### Textauszug
________

Die regionale Monopolisierung der Presse in Deutschland ist weitgehend abgeschlossen - bis auf wenige Regionen wie Berlin, München, Frankfurt/Main, Düsseldorf - teilweise mit dem Ergebnis, daß zwar noch zwei Zeitungen nebeneinander erscheinen, die aber demselben Verlag gehören, so in Hannover und Nürnberg.

Und so ist es nicht verwunderlich, wenn alles, was unser kapitalistisches Wirtschaftssystem in Frage stellt, weitestgehend ausgeblendet oder lächerlich gemacht wird. Neben dem primär wichtigen Anzeigen-Teil dient in Zeitungen und Magazinen der redaktionelle Teil vorrangig dazu, der Werbung die entsprechende vorausgewählte Leserschaft zu bieten. Zugespitzt formuliert: Die Werbung für Luxuslimousinen findet sich in der Regel im Wirtschaftsteil der Tageszeitungen.

________

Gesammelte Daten
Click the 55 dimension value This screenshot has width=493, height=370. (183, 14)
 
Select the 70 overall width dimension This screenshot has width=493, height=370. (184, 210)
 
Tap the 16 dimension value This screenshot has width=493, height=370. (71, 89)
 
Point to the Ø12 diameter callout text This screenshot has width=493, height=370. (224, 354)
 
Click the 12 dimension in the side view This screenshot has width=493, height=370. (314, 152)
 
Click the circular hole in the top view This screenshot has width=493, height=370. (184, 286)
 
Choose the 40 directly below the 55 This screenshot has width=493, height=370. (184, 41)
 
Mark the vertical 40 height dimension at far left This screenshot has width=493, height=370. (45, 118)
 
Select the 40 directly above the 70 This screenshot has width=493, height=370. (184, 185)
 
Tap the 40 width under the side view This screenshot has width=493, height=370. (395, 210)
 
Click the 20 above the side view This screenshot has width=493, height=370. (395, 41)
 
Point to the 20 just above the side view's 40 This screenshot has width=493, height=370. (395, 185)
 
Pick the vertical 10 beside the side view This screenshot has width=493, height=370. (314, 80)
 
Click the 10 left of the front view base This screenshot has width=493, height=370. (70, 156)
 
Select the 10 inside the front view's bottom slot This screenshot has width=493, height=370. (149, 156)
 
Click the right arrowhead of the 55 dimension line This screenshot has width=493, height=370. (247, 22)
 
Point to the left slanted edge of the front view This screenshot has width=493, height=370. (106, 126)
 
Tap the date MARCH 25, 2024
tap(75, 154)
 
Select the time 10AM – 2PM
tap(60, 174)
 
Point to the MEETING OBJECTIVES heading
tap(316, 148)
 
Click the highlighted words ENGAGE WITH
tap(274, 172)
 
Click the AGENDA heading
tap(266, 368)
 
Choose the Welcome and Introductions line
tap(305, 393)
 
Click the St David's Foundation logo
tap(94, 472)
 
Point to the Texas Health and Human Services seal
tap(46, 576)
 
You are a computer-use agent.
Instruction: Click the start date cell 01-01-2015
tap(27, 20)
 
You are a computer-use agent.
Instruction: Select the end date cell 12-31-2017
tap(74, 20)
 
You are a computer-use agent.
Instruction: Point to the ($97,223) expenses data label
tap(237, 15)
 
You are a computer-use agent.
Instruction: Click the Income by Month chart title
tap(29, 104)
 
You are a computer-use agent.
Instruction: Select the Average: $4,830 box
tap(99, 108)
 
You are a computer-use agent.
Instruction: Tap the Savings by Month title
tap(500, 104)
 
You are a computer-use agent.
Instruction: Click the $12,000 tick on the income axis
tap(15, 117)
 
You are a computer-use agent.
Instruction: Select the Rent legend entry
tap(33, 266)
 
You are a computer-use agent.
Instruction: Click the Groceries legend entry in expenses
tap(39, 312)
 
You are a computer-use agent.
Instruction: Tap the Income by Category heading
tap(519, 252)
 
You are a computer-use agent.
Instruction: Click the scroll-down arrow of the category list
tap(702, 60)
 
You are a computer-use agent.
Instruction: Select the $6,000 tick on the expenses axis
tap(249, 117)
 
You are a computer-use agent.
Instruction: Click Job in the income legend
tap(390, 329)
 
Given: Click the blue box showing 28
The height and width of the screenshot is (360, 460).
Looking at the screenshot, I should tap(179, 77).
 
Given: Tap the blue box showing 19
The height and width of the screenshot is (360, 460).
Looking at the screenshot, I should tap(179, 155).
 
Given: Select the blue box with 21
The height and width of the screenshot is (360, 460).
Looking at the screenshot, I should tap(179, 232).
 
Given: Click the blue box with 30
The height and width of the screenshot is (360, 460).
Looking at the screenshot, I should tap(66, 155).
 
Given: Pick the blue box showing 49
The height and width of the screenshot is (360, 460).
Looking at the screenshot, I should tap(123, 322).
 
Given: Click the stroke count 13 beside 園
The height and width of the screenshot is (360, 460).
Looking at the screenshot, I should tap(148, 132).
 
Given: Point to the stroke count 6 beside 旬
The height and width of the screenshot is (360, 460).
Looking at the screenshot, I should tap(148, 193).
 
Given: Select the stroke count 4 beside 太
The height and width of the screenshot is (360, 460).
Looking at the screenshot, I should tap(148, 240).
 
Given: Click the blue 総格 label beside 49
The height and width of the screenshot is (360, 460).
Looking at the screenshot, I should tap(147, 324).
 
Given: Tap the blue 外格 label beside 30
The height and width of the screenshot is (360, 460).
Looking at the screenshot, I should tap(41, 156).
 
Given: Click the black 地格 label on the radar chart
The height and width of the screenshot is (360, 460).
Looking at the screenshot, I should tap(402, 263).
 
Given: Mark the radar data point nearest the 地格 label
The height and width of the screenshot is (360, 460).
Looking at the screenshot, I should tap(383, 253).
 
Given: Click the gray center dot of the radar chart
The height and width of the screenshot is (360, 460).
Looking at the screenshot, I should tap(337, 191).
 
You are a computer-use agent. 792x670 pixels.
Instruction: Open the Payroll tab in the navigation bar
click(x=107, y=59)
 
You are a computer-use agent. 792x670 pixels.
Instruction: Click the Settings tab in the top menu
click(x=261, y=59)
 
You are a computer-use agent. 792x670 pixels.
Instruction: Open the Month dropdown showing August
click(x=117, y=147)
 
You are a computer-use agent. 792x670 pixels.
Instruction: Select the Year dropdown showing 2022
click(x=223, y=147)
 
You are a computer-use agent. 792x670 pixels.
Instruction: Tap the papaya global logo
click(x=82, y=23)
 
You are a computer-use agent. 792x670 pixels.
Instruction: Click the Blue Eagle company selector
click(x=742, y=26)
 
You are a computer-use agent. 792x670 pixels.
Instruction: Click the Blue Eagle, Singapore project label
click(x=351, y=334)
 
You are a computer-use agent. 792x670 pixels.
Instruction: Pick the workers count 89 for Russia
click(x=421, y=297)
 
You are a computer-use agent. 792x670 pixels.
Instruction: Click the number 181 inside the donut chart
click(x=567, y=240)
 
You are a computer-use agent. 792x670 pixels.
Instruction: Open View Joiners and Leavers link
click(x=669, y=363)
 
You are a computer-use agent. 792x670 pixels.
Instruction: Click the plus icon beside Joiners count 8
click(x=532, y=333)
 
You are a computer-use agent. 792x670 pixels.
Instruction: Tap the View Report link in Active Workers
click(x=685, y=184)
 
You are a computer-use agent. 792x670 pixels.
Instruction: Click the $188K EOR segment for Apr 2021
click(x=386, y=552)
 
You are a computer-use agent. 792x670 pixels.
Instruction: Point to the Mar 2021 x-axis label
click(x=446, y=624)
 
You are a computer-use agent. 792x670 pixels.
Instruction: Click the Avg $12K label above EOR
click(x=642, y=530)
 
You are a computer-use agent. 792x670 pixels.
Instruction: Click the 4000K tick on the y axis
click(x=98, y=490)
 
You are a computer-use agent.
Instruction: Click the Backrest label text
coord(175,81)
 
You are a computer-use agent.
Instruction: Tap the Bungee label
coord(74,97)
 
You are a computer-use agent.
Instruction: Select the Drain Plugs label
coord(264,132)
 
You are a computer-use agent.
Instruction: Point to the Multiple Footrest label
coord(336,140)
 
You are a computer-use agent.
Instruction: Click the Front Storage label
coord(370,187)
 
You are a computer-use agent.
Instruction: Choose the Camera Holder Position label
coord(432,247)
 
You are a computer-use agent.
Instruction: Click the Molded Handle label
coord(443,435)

________

### Aufgabenstellung
Gib den Textauszug beginnend mit „Die regionale Monopolisierung“ und weiter bis einschließlich „Hannover und Nürnberg.“ wieder und ersetze darin „Hannover“ durch „Stuttgart“. Die Daten spielen hierfür keine Rolle.

### Antwortfeld
Die regionale Monopolisierung der Presse in Deutschland ist weitgehend abgeschlossen - bis auf wenige Regionen wie Berlin, München, Frankfurt/Main, Düsseldorf - teilweise mit dem Ergebnis, daß zwar noch zwei Zeitungen nebeneinander erscheinen, die aber demselben Verlag gehören, so in Stuttgart und Nürnberg.